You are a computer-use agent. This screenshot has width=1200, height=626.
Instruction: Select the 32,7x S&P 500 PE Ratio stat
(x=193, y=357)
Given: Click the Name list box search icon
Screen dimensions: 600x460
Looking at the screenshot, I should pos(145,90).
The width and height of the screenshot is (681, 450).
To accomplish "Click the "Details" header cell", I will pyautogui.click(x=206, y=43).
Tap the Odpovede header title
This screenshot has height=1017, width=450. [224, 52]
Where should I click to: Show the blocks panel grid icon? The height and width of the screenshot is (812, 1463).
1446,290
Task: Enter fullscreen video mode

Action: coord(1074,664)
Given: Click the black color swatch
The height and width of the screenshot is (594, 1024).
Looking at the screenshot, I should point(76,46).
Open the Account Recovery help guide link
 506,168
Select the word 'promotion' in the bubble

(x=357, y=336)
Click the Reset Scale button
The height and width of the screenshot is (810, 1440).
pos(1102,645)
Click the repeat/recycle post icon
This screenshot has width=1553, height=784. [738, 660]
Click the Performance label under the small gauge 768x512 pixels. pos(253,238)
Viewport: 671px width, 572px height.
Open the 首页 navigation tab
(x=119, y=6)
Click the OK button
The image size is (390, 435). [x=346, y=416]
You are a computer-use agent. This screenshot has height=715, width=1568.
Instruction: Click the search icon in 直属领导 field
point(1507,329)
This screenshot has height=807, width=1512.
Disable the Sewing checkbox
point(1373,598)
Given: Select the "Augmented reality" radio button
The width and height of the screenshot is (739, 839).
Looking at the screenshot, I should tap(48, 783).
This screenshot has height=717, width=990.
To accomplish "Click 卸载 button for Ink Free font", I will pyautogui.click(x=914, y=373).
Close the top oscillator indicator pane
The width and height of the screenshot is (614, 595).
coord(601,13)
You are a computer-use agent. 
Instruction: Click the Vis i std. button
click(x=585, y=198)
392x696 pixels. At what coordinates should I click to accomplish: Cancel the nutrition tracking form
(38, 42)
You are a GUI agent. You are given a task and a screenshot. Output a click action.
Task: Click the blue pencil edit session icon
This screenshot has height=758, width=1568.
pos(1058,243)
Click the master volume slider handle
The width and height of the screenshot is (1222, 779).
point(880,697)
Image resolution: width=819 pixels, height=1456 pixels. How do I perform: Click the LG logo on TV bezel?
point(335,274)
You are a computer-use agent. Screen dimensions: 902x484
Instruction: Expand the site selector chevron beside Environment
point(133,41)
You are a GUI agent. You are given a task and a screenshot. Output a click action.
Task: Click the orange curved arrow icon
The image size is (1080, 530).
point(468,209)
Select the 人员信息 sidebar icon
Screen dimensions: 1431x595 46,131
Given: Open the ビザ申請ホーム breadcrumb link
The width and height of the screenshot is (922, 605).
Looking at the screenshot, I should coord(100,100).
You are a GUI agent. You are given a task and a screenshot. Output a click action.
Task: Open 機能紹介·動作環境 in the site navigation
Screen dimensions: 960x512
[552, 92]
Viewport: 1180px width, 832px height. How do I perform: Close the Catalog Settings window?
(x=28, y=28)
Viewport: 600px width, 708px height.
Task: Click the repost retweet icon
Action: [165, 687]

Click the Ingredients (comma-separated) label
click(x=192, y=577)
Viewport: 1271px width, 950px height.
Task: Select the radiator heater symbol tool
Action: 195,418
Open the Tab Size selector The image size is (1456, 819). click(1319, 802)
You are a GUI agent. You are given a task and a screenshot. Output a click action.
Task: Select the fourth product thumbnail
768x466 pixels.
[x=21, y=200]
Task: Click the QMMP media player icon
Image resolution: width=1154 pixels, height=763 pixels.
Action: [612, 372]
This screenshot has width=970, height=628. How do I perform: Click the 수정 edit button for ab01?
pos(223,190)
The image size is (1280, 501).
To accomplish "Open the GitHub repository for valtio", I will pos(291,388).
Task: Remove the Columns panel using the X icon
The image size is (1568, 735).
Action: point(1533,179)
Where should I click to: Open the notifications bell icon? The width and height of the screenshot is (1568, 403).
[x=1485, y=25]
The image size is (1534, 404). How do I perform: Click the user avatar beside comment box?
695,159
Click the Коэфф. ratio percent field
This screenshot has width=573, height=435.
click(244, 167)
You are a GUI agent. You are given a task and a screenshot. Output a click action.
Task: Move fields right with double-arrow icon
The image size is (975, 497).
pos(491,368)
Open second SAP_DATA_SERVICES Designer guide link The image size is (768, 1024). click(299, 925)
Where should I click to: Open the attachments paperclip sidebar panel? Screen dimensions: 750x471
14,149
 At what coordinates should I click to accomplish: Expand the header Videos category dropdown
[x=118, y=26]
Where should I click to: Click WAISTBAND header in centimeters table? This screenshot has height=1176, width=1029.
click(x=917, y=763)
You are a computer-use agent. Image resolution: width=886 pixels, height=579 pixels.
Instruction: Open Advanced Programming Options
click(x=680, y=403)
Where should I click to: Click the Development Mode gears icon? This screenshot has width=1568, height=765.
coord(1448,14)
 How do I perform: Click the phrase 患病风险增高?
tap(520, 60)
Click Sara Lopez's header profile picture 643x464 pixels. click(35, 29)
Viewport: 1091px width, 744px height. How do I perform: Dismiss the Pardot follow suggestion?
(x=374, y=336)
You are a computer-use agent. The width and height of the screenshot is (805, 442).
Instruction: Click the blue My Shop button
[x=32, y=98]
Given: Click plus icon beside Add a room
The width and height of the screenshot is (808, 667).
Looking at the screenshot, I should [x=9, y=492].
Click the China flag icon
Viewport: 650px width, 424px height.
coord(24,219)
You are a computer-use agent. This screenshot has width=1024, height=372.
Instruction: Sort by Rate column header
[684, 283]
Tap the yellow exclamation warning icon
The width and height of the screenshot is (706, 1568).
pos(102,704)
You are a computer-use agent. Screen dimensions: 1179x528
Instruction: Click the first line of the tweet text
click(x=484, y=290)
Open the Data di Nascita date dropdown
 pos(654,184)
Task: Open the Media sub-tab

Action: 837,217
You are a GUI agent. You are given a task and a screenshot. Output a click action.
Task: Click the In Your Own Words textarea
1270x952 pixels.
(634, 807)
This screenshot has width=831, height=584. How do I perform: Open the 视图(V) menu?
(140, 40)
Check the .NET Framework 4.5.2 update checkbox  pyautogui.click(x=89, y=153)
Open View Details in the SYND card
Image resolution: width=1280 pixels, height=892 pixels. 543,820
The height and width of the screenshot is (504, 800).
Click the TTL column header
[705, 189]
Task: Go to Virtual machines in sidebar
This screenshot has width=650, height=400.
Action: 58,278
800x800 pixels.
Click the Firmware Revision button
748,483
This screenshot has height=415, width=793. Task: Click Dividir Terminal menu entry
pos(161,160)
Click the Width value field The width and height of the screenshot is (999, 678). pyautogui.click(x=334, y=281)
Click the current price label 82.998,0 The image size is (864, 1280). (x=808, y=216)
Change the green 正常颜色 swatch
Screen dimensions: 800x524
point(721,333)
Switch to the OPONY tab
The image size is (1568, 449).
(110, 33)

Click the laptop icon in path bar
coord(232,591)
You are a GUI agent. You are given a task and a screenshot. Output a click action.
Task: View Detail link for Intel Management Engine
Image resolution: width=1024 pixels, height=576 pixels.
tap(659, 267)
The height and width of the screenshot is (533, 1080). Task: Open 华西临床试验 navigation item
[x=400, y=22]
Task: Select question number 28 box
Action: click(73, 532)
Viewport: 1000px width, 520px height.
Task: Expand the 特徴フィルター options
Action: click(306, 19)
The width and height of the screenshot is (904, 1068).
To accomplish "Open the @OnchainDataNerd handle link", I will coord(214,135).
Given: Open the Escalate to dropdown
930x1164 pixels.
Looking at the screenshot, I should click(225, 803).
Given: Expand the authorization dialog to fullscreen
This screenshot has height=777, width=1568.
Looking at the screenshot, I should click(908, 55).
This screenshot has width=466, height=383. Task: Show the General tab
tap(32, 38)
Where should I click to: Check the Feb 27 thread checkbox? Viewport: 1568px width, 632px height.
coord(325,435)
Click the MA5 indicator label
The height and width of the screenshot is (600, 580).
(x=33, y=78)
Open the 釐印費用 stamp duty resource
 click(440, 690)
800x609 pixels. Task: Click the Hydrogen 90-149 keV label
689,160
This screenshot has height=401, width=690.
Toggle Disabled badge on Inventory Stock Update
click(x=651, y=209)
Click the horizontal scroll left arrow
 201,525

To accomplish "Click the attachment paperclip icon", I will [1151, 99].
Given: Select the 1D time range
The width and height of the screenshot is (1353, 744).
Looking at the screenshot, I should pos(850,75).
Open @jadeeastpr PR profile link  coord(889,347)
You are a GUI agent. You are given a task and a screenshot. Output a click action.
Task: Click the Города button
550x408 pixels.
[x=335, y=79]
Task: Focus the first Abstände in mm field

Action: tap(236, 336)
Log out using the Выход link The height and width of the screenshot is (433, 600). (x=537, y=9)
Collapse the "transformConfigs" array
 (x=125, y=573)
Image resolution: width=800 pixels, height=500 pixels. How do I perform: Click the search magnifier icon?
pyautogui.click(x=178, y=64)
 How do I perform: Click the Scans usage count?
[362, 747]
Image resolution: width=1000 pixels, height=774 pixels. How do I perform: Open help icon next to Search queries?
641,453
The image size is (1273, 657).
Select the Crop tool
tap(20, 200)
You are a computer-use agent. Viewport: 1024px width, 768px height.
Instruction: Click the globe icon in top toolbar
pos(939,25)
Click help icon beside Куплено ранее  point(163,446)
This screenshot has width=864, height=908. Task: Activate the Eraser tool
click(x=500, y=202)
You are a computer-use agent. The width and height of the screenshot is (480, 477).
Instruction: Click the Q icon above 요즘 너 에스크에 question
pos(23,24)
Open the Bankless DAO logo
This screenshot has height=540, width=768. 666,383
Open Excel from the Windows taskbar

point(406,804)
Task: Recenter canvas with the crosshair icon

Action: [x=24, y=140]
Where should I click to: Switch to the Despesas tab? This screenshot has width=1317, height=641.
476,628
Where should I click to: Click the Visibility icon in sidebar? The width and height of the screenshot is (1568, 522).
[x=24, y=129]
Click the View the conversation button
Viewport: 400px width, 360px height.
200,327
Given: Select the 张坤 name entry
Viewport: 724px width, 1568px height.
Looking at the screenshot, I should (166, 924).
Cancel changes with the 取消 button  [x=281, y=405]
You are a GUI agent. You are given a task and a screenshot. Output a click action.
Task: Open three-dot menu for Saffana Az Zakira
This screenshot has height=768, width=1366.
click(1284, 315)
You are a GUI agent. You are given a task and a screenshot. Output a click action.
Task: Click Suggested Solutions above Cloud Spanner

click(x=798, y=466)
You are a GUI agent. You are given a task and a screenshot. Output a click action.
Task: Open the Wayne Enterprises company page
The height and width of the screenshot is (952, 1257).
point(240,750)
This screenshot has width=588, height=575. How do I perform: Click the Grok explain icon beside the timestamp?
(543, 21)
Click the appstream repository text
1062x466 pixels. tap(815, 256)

What the exercise asks: Lines to set down from above: the line with "is (805, 442).", the line with "Task: Click the In Your Own Words textarea", and every line between, each exactly as written.

Your solution:
You are a computer-use agent. The width and height of the screenshot is (805, 442).
Instruction: Click the blue My Shop button
[x=32, y=98]
Given: Click plus icon beside Add a room
The width and height of the screenshot is (808, 667).
Looking at the screenshot, I should [x=9, y=492].
Click the China flag icon
Viewport: 650px width, 424px height.
coord(24,219)
You are a computer-use agent. This screenshot has width=1024, height=372.
Instruction: Sort by Rate column header
[684, 283]
Tap the yellow exclamation warning icon
The width and height of the screenshot is (706, 1568).
pos(102,704)
You are a computer-use agent. Screen dimensions: 1179x528
Instruction: Click the first line of the tweet text
click(x=484, y=290)
Open the Data di Nascita date dropdown
 pos(654,184)
Task: Open the Media sub-tab

Action: 837,217
You are a GUI agent. You are given a task and a screenshot. Output a click action.
Task: Click the In Your Own Words textarea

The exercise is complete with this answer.